00:00 Je vous dis, nous autres et moi en particulier, nous avions appelé à ce qui est un vote et qu'on en assume les conséquences.
00:08 En réalité, il y a eu des postures politiciennes de la part de partenaires, les Républicains, qui, sur le fond, sont d'accord avec cette réforme,
00:19 mais qui ne l'ont pas votée pour des raisons de querelle interne. Et le président de la République a fait un choix de président de la République,
00:25 et en responsabilité, de dire qu'il l'engageait, en fait, il liait le destin du gouvernement à cette réforme. C'était le rendez-vous d'hier.

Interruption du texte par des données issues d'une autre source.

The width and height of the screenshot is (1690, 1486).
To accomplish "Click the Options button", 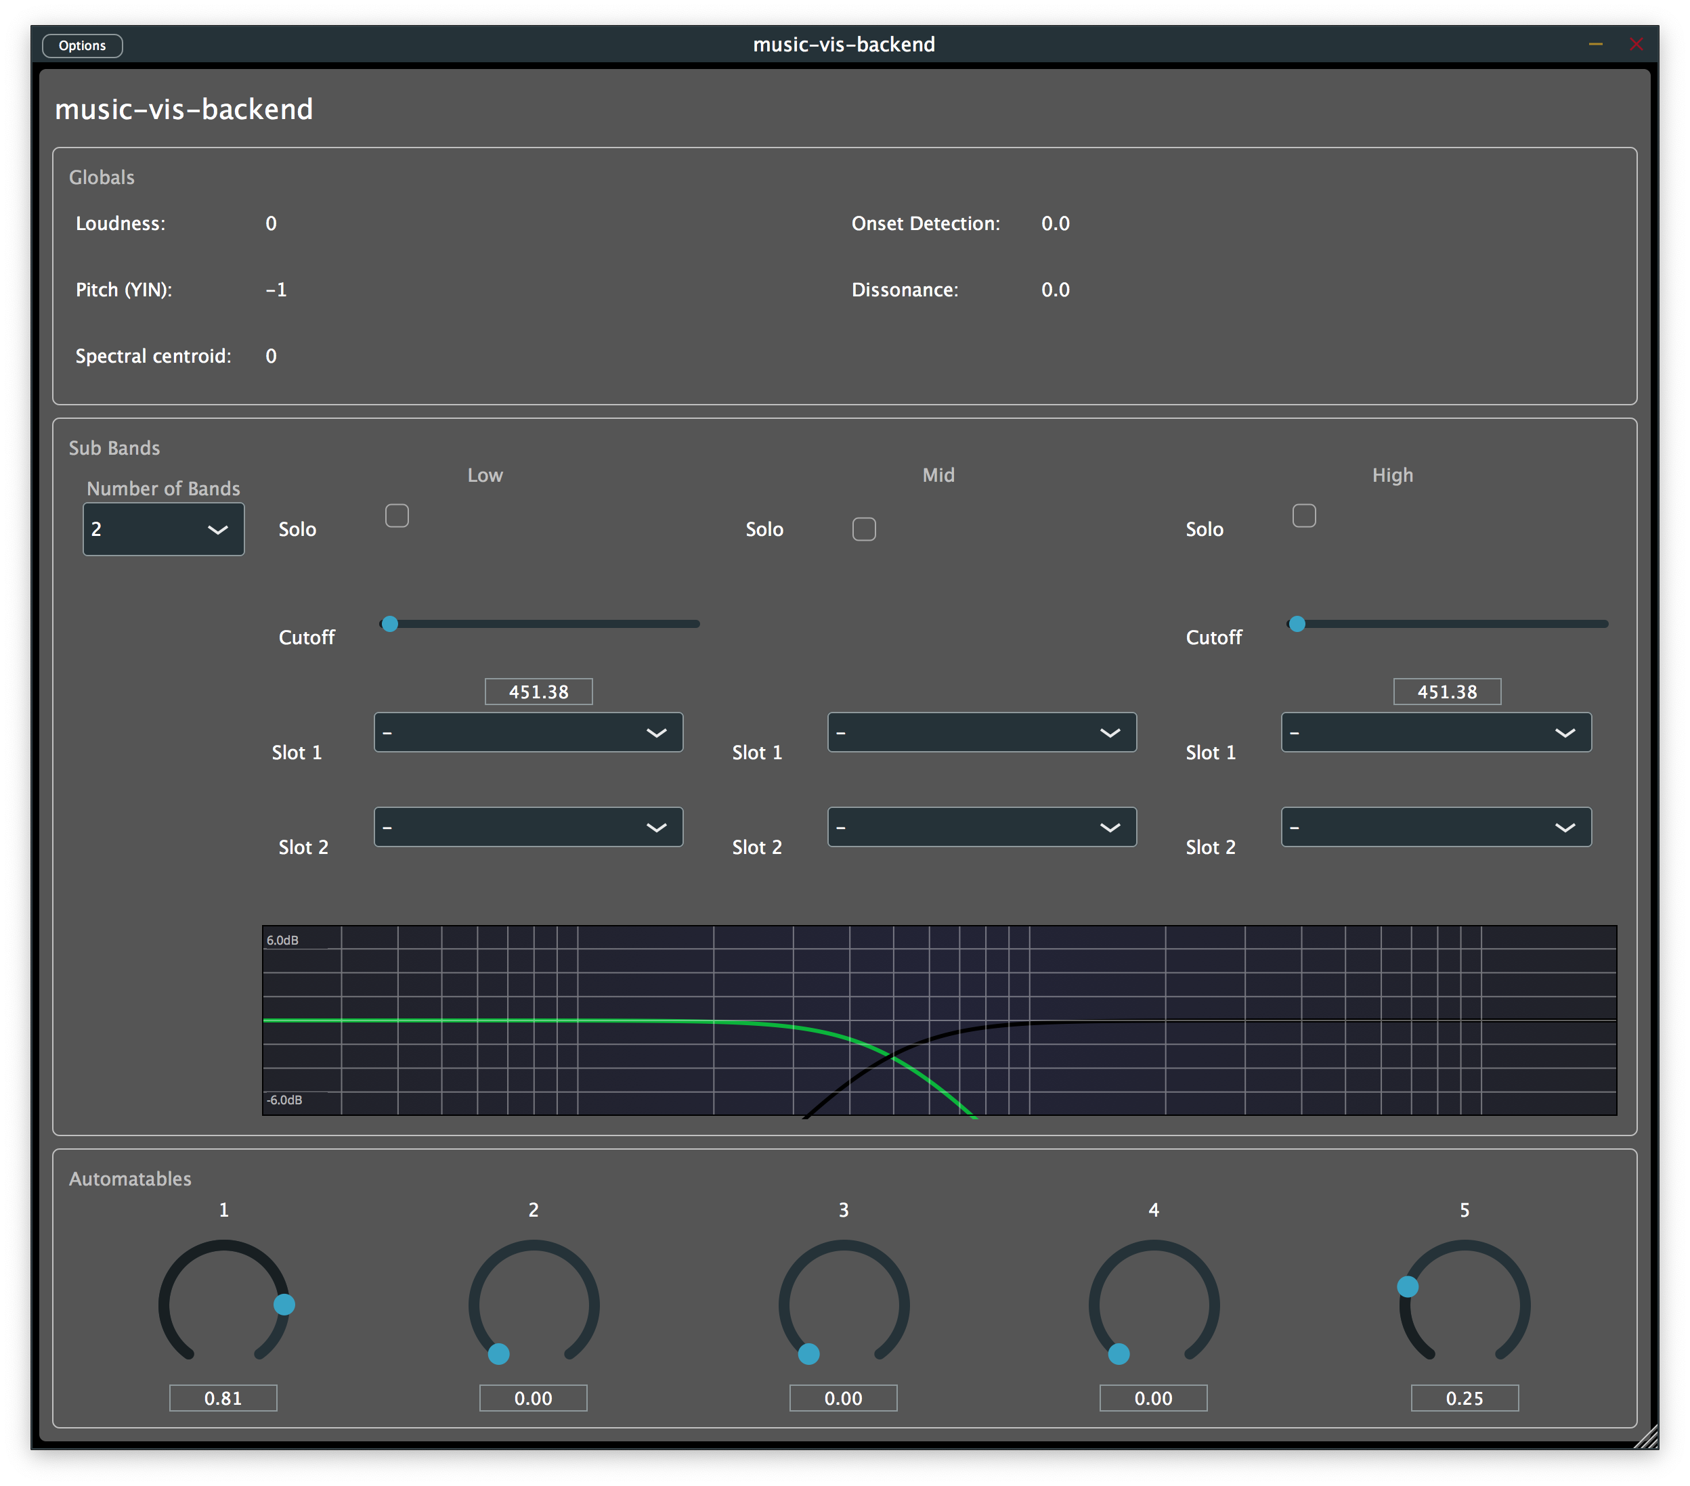I will [x=82, y=45].
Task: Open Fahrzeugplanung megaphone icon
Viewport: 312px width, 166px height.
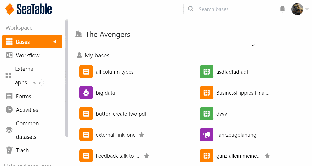Action: 206,135
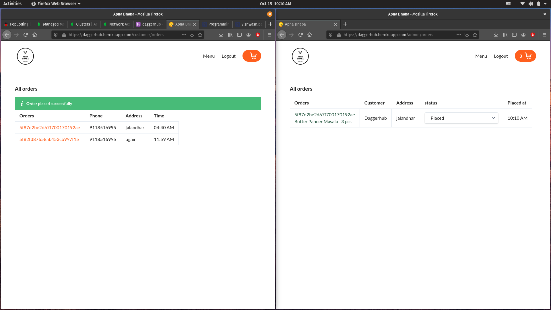The width and height of the screenshot is (551, 310).
Task: Open downloads panel in left browser
Action: (x=221, y=35)
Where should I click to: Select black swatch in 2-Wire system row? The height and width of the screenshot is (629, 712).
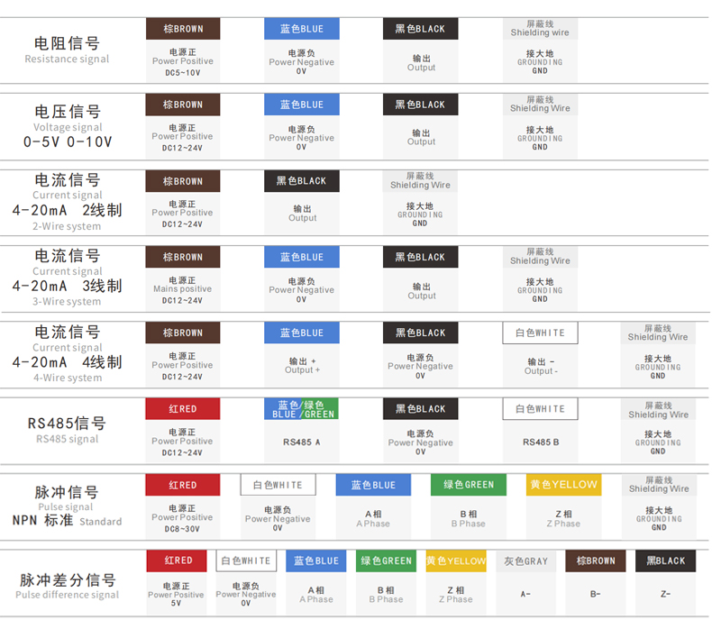click(302, 181)
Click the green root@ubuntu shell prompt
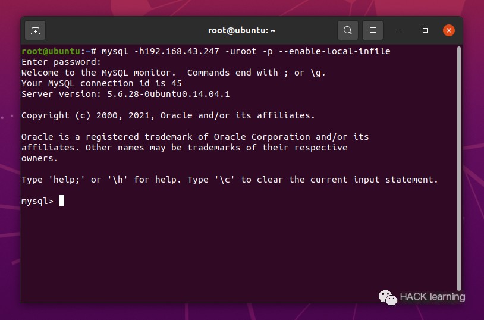 pos(50,51)
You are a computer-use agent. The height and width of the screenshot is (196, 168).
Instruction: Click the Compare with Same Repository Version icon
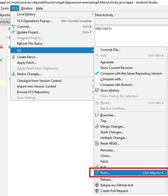tap(97, 74)
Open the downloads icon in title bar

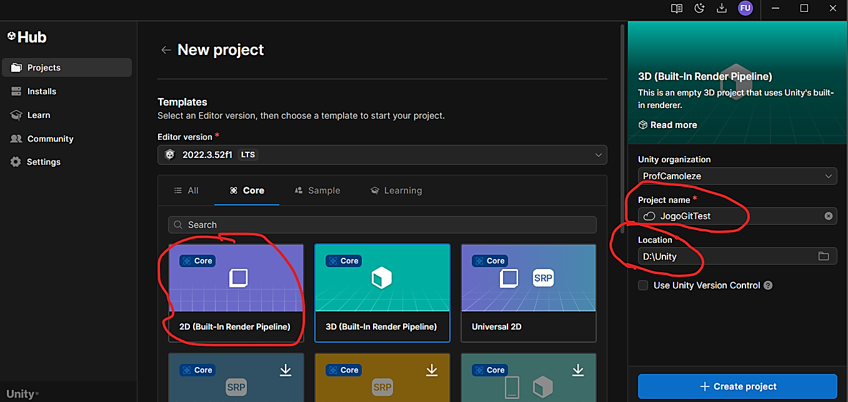(722, 8)
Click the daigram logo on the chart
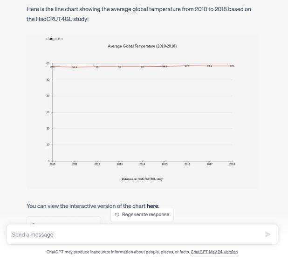The height and width of the screenshot is (261, 288). (x=55, y=39)
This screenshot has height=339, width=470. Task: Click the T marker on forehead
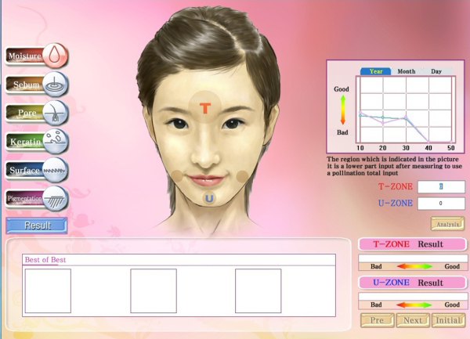point(205,108)
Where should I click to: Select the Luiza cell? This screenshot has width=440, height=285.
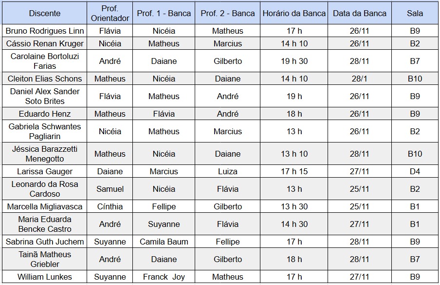point(228,171)
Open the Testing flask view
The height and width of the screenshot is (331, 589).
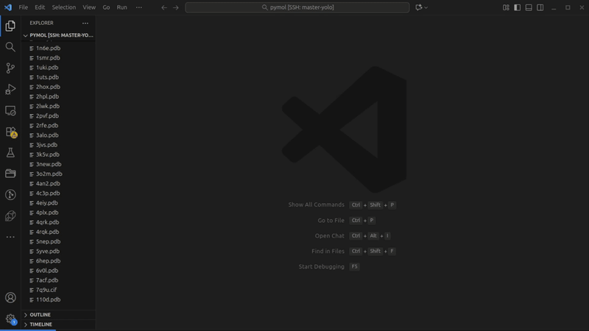tap(10, 153)
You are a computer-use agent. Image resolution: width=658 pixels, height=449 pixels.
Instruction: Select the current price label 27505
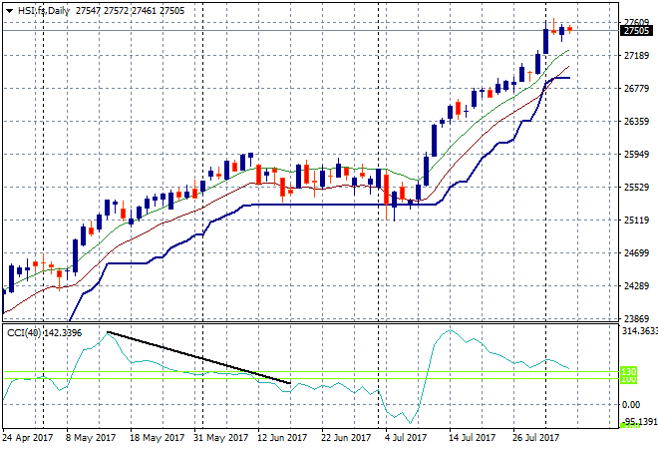coord(636,31)
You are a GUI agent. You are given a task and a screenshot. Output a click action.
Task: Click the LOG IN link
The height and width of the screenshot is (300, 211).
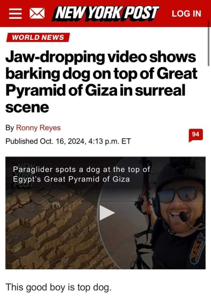pos(186,13)
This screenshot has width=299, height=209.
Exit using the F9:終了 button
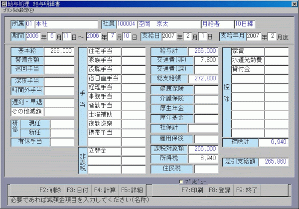point(247,190)
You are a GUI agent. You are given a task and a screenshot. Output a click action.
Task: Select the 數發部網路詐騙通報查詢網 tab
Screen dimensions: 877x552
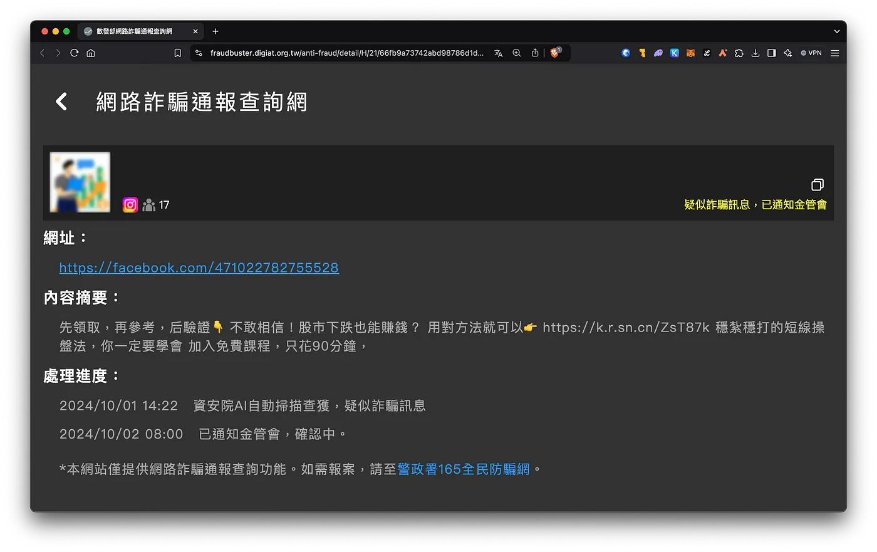[x=134, y=31]
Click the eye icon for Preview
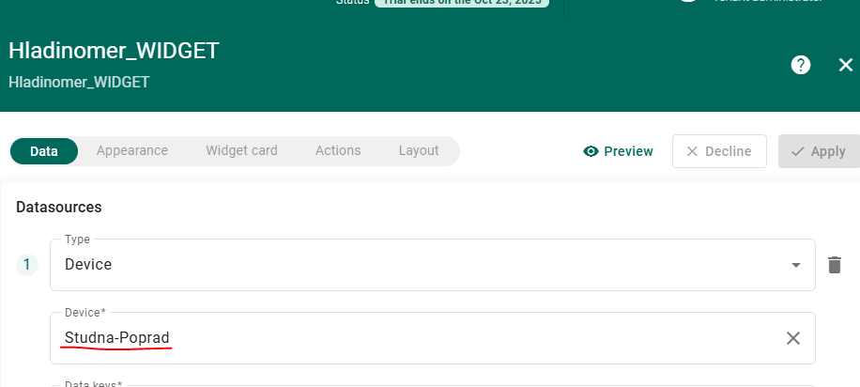This screenshot has width=860, height=387. pyautogui.click(x=591, y=151)
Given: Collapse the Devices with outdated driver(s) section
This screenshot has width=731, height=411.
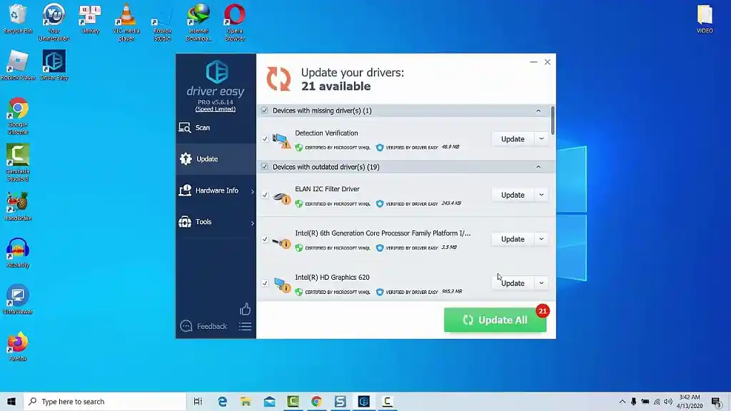Looking at the screenshot, I should (540, 166).
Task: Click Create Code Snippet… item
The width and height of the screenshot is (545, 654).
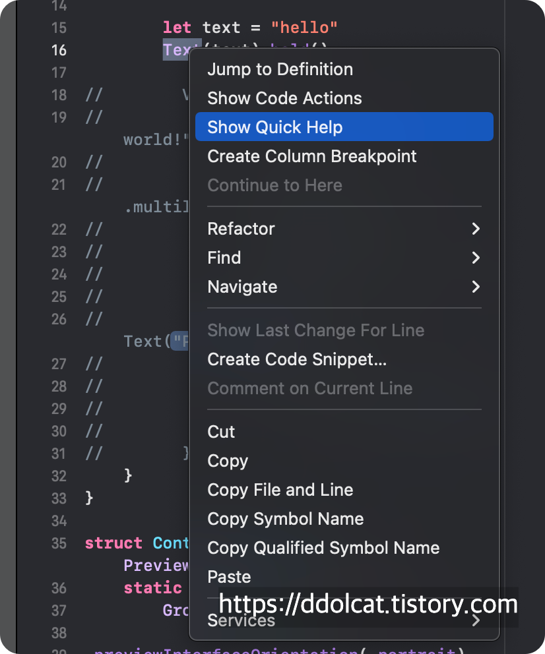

00:33 — Mais vous excluez aujourd'hui un geste vis-à-vis des Français qui contestent. C'est ce que vous nous dites.
00:38 — Non, je ne dis pas ça, puisque je vous dis que nous sommes au contact, que ce qui se passe en termes de méthode comme de fond a un impact,
00:47 évidemment, sur le calendrier de travail des prochaines semaines. On peut pas faire comme s'il ne s'était rien passé.
00:54 Je pense que nous avons besoin d'apaisement, de sujets qui peuvent générer du consensus. Mais c'est aussi à chacune et à chacun
01:01 de faire des propositions sur le terrain. Je vous ai cité quelques exemples sur le grand âge, sur l'hôpital, sur le rapport au travail, par exemple.